## Your objective:
Update the stretch from the line containing "The height and" through the end of these lines by replacing "green" with "red" and keeping everything else the same. Leave the pictures out of your answer.

## Material:

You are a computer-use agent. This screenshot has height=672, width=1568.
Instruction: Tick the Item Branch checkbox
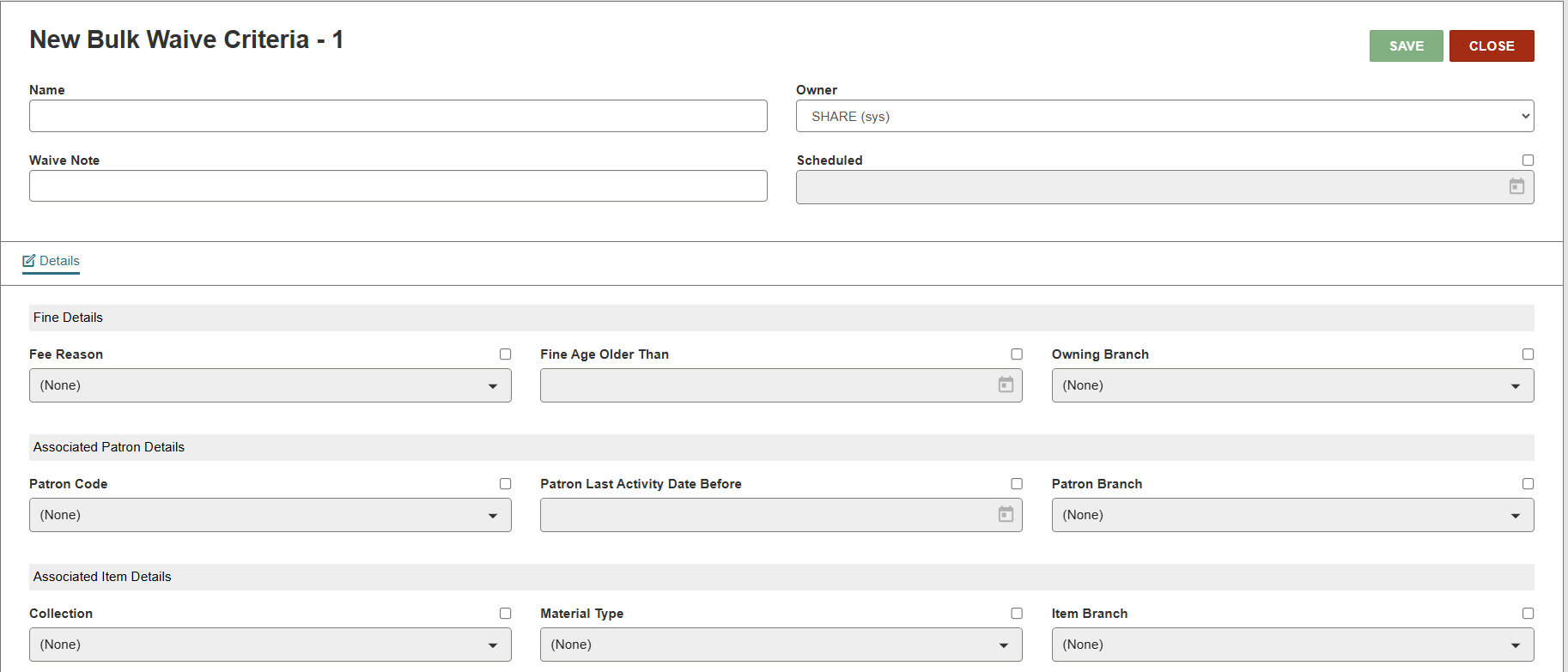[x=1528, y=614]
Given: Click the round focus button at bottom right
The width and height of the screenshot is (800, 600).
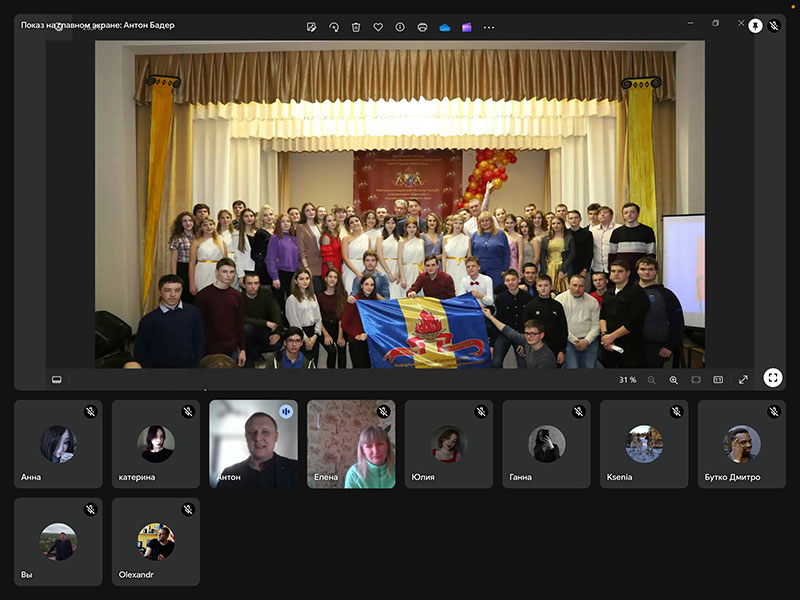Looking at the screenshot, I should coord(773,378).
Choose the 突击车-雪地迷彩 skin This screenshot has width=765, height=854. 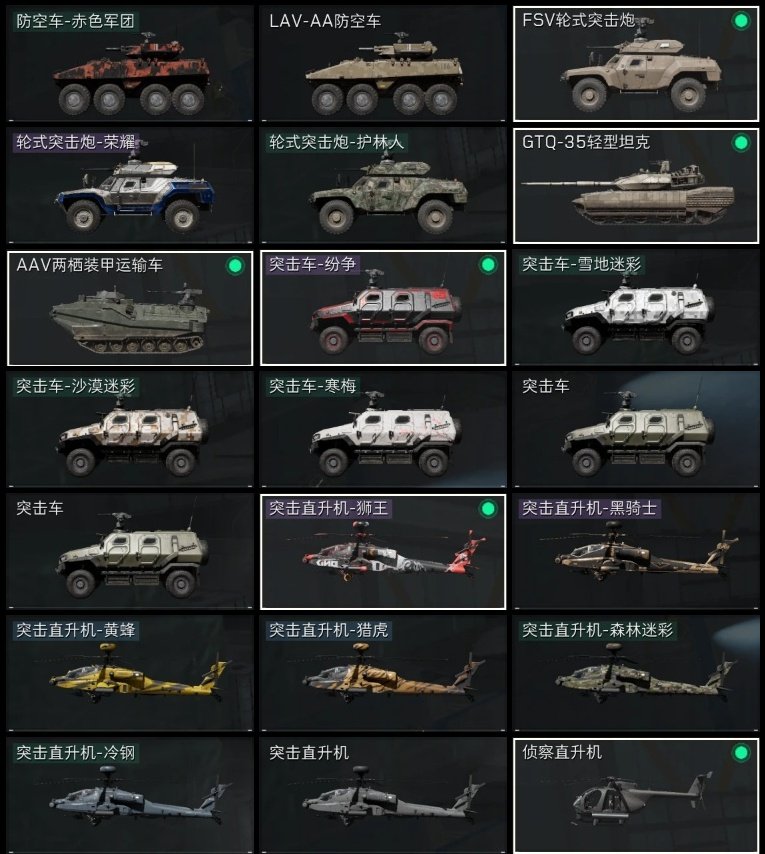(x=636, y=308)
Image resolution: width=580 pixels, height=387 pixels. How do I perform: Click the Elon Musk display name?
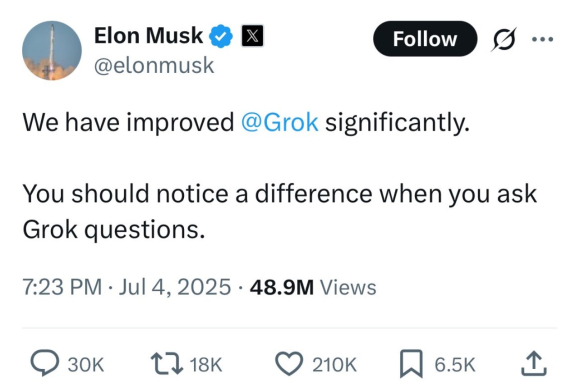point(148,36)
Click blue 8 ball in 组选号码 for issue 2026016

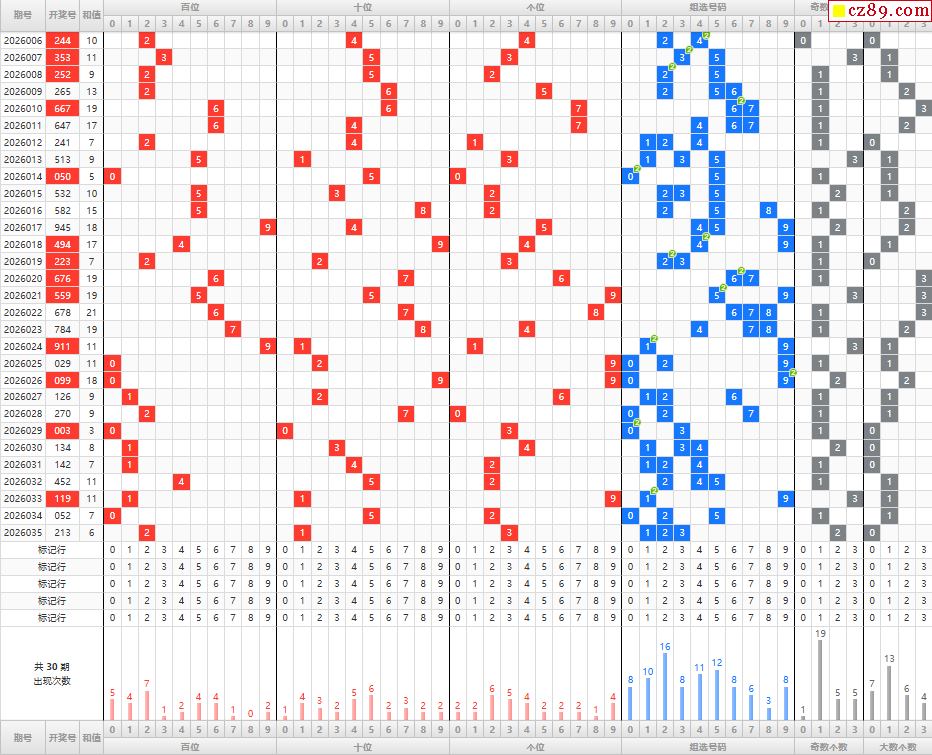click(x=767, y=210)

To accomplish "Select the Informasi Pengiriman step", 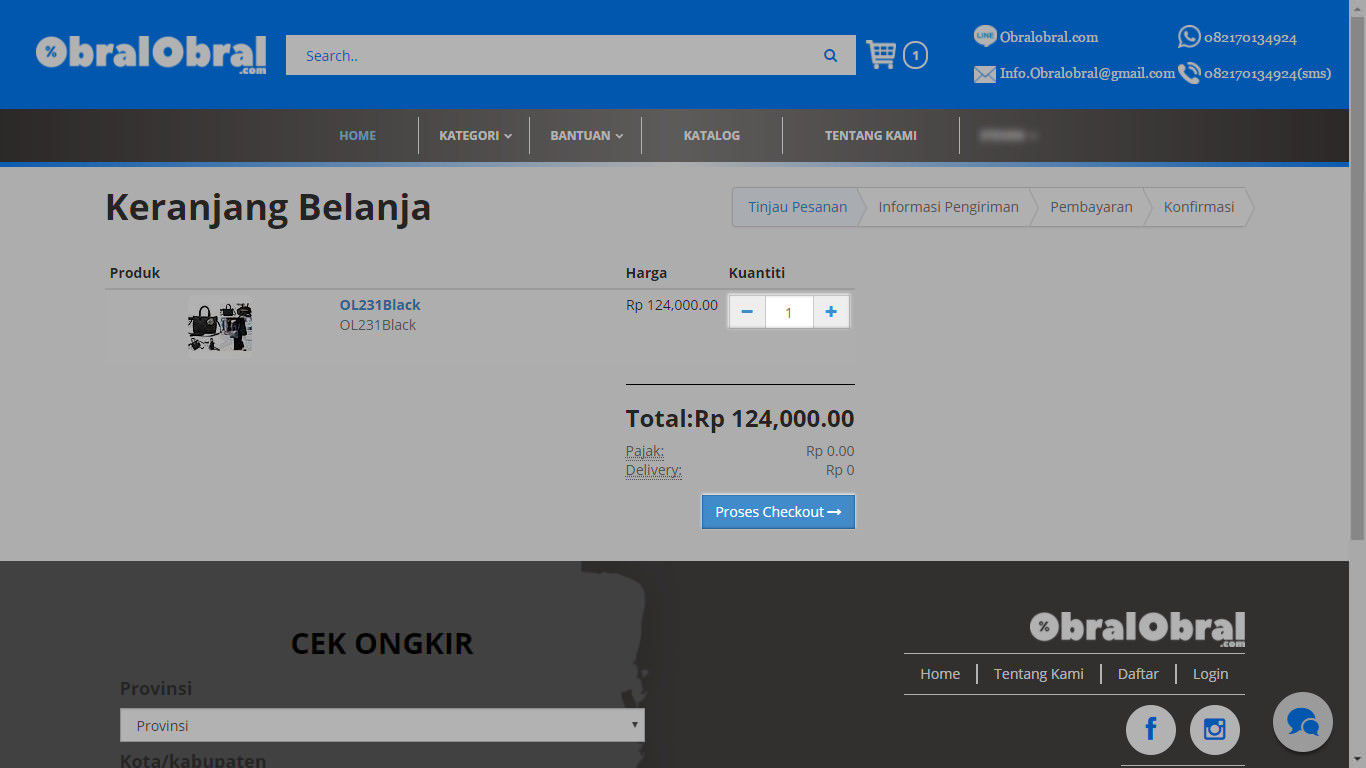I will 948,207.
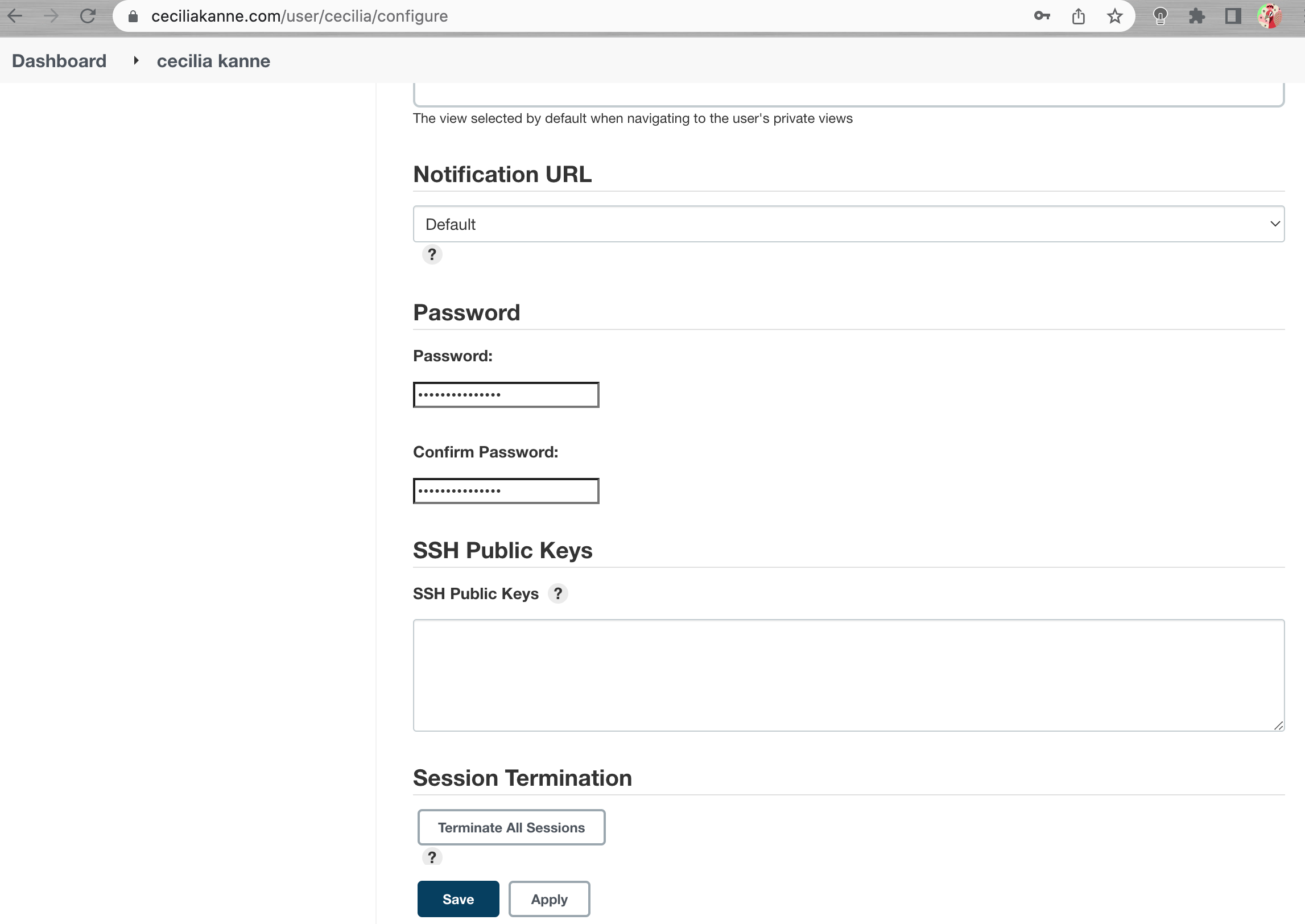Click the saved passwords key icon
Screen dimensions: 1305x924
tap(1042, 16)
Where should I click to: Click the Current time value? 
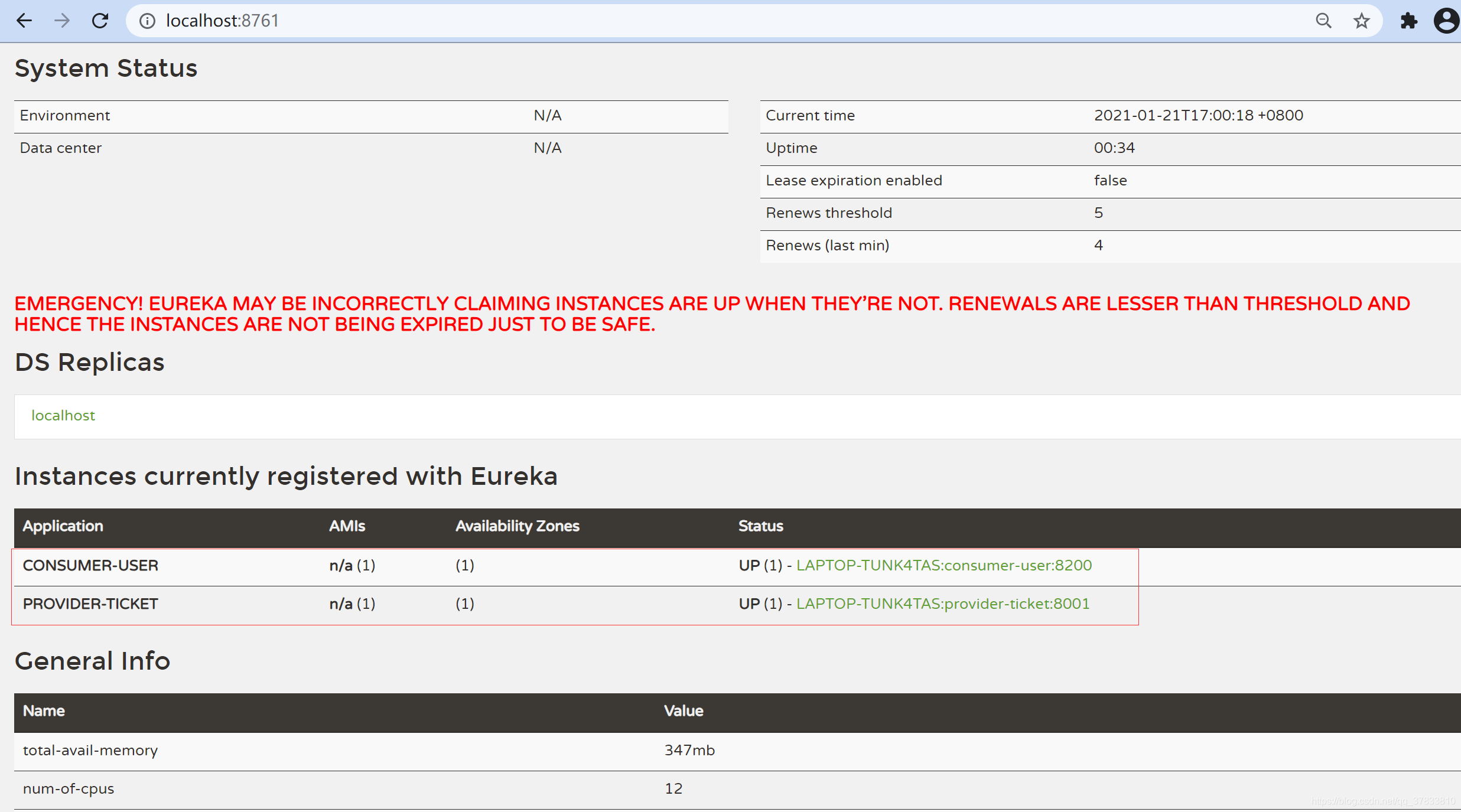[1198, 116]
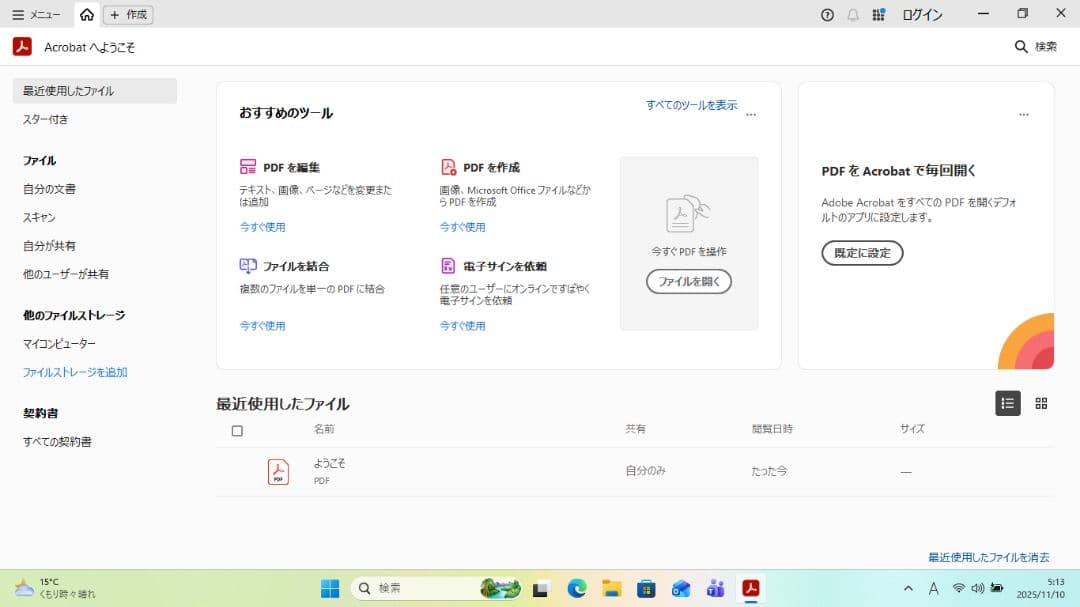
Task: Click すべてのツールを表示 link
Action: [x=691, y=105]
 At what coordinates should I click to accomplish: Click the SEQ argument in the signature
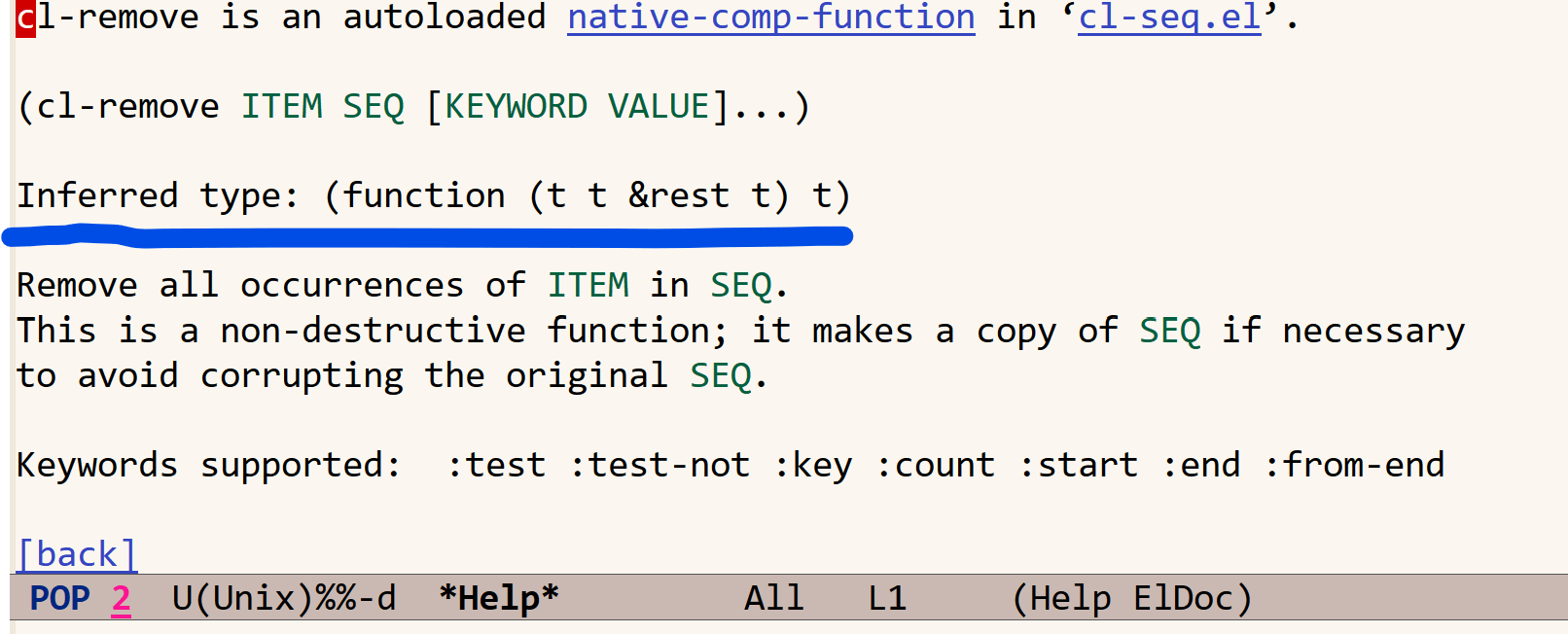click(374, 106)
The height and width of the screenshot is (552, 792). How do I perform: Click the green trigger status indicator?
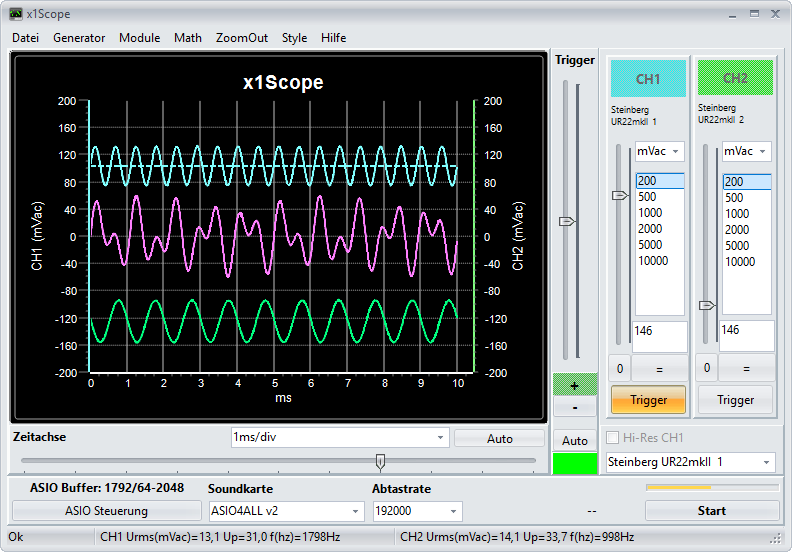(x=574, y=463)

## Exercise answer:
The height and width of the screenshot is (552, 792). How do I perform: Click the red trigger status indicator?
(x=574, y=463)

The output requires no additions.